The other reason I love going to church, is what happens afterwards.  After everyone meets in church families get together to celebrate the week, and have a gigantic feast.  Samoan families love sharing with one another, so you will often see children walking with baskets full of fish, soup or other delicious food they made for that week to share with their neighbors.

 I love this feast because since I feel like I have been adopted by every family in my village, I know I always have a place to eat a delicious Samoan meal. 

After the meal we usually lounge about the house, sometimes taking naps, and sometimes goofing off.  Then most weeks, children begin to take out their backpacks to ask me questions about their homework.  This happens especially at the college level, where the students are often given difficult tasks to perform, especially based on their English language ability.  (I picture myself in high school, having all my classes taught in Spanish, based on the language I was taught up until that point.  When you are learning a language there are usually a lot of gaps that are needed to be filled in before complete comprehension of high school work.  I know I would have struggled more than most of these children are, which makes me extremely proud of them!)  I love being able to help them.   It is such a great feeling to know that you are not thought of as just the primary school teacher, but the teacher for the entire village. 

Being a volunteer here, means you are working 7 days a week, which means we always have to be visible and available.  It is how I have learned to love the Samoan cultures, and they have learned about my American ways, or sometimes unconventional American ways.  I truly think that the weekends are my favorite day because of the exchange I share with my neighbors is amazing.   As we lay on the floor reading stories, sharing new vocabulary back and forth, it is as relaxing as a day at the beach.  (Which is good since it is sa (not allowed) to go to the beach on Sundays!) 



  1. It's really strange! Why is it not allowed to go to the beach on Sundays?

  2. To Lili - Thanks for the shout out. I am glad to be of help. A big THANK YOU for your hard work. Your efforts epitomise the Peace Corp ethos of (to paraphrase JFK): Ask not what your Samoan school or village can do for you but what you can do for it. Best wishes.

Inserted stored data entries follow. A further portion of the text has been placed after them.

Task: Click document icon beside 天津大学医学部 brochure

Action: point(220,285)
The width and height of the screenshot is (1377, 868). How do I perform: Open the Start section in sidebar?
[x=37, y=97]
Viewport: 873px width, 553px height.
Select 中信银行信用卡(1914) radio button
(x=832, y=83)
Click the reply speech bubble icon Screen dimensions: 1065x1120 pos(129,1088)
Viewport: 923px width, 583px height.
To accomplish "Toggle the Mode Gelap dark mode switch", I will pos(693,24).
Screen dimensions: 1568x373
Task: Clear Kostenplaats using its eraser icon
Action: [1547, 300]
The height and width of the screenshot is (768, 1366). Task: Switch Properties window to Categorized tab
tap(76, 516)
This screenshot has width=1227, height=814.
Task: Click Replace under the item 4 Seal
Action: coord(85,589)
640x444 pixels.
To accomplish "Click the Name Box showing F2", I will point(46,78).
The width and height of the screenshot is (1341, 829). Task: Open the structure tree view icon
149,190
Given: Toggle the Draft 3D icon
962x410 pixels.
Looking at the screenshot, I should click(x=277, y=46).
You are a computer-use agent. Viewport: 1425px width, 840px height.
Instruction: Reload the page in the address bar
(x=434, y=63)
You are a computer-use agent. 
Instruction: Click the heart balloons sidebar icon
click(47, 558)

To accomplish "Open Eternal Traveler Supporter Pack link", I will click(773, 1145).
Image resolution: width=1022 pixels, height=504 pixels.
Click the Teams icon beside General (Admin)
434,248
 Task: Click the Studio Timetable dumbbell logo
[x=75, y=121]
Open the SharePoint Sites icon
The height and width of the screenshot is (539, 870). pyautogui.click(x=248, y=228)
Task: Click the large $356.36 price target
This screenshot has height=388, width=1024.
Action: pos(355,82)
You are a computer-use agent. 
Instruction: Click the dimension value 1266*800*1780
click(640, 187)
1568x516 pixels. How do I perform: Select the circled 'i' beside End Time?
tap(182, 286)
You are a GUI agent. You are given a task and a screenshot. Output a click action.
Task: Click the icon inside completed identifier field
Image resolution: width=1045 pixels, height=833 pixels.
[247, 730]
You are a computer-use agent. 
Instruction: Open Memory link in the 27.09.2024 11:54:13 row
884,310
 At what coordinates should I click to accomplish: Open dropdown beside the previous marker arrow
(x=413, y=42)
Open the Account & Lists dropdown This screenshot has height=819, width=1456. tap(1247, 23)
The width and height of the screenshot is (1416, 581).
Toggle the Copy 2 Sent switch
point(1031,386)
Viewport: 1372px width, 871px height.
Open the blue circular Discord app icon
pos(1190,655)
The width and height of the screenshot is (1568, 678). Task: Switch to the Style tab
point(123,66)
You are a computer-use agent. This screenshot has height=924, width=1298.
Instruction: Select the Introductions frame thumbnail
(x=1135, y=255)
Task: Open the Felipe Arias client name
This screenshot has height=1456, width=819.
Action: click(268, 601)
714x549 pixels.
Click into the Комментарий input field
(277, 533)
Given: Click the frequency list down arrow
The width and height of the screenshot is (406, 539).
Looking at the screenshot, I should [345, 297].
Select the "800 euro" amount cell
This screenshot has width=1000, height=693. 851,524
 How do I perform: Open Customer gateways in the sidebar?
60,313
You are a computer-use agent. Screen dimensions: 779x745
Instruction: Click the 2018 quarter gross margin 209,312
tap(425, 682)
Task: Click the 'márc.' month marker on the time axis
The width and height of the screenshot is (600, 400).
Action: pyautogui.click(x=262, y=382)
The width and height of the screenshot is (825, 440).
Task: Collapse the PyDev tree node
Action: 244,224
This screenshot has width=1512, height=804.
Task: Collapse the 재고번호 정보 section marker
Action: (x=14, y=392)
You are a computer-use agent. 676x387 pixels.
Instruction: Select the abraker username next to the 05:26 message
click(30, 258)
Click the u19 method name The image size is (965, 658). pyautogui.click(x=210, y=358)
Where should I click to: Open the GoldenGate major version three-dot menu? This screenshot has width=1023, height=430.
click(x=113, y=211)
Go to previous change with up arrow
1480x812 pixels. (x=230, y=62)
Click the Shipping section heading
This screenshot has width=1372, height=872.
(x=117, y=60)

    To Dona - The answer to your question lies in Samoans being fervent Christians. Whether this faith is misguided is another question altogether. Sunday being the Christian day of worship is considered sacred in Samoa and, every village has several rules restricting what people can do on this day. In general the village rules for Sunday are:

    1. No work in the fields/plantations or on the house, gardens and lawns. This is by far the easiest village rule to obey.
    2. No fishing.
    3. No outdoor recreation activities. Villagers who love to play volleyball or swim in the sea are out of luck on a Sunday. There are beaches (mainly designated for tourist) that are open on a Sunday. However for the local village beach-bum, there are the other 6 days of the week to get their beach fix.
    4. Any outdoor cooking for the Sunday lunch ("to'onai") must be completed by 9.30am (in some villages it is earlier than this time. It depends on when the first church service starts in the morning). This is to stop smoke from outdoor kitchens wafting through the churches, affecting the church services.
    5. Village shops are not allowed to open at all in some villages and in other villages they can only open in late afternoon but must close for evening church services.
    In a further display of their devotion to their Christian faith, during the weekdays most villages also have an evening curfew, normally between 7-9pm. This time is set aside for villagers to be at home in prayer. Although people cannot be outside during this time, there is no 'prayer police' that goes house to house checking that families are in prayer, so people can go to sleep, watch TV or read whatever takes their fancy.